O que isso significa para o investidor brasileiro
A cadeia é a de sempre, e vale memorizá-la: PCE firme reduz chance de corte, sustenta o juro em dólar, fortalece a moeda americana e tira fluxo de bolsas emergentes. PCE fraco faz o contrário. Foi exatamente esse mecanismo que produziu as 11 quedas consecutivas do Ibovespa e depois a recuperação.
O uso prático, porém, é mais modesto do que a importância do dado sugere. Nenhuma carteira de longo prazo deveria ser remontada por causa de uma leitura mensal de inflação americana. O valor está em entender o regime: enquanto o PCE não convergir para 2%, juro global alto é o cenário base — e isso favorece renda fixa pós-fixada e atrelada à inflação sobre prefixado longo. Você acompanha os efeitos no Brasil em indicadores.
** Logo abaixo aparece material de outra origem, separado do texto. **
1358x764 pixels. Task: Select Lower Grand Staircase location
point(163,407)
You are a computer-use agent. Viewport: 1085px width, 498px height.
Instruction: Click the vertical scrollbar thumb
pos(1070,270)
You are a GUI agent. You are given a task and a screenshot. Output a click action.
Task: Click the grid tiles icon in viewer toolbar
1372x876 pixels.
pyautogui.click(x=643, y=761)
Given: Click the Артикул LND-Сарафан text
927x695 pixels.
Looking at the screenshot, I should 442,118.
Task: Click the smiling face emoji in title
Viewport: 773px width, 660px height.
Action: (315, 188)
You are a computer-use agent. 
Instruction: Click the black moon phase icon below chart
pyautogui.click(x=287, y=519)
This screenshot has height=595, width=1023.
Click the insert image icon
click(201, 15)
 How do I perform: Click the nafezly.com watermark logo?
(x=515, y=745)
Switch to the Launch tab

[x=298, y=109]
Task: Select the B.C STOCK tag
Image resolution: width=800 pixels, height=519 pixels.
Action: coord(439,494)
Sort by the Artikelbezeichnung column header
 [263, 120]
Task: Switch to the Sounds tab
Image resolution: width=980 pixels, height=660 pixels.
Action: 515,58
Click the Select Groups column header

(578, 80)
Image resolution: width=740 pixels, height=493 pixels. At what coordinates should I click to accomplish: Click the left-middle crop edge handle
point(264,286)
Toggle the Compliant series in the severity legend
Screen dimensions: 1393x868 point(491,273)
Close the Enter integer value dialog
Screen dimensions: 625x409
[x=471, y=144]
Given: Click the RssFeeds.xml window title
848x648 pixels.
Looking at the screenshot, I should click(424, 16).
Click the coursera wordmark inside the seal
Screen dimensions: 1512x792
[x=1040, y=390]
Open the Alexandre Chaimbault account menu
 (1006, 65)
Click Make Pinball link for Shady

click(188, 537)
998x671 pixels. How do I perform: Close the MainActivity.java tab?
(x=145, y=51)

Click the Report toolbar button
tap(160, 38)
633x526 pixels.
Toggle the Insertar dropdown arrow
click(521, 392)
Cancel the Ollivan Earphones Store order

Conteúdo informativo, sem recomendação de investimento. O índice PCE de julho de 2026 não havia sido divulgado no fechamento deste texto — valores mencionados na imprensa antes da publicação oficial são projeções.
Perguntas frequentes
O que é o PCE?
É o índice de preços das despesas de consumo pessoal dos Estados Unidos, integrante das contas nacionais. É o indicador que o Federal Reserve usa para perseguir sua meta de inflação de 2% — e não o CPI, que domina as manchetes.
Qual a diferença entre PCE e CPI?
Três principais: o PCE tem abrangência maior, incluindo gastos feitos em nome do consumidor, como planos de saúde pagos pelo empregador; seus pesos são atualizados com mais frequência; e sua fórmula capta substituição de consumo. Por isso o PCE costuma rodar um pouco abaixo do CPI.
Por que o Fed olha o núcleo do PCE?
Porque o núcleo exclui alimentos e energia, os itens mais voláteis e mais sujeitos a choques externos. Um banco central não combate com juros a alta do petróleo causada por crise geopolítica, mas pode influenciar a inflação que se propaga por salários e margens.
Por que essa divulgação de PCE é especialmente importante?
Porque vem depois de três surpresas positivas de atividade — PMI a 56,0, Philly Fed a 47,4 e jobless claims em 206 mil — e no mesmo dia do discurso do presidente do Fed em Jackson Hole. Se o PCE vier firme, o argumento dos dirigentes que defendem alta de juros fica difícil de rejeitar.
Como o PCE afeta os investimentos no Brasil?
PCE firme reduz a chance de corte de juros nos Estados Unidos, sustenta o rendimento em dólar, fortalece a moeda americana e tira fluxo de bolsas emergentes. PCE fraco produz o efeito inverso. Foi esse mecanismo que explicou as fortes oscilações do Ibovespa em agosto.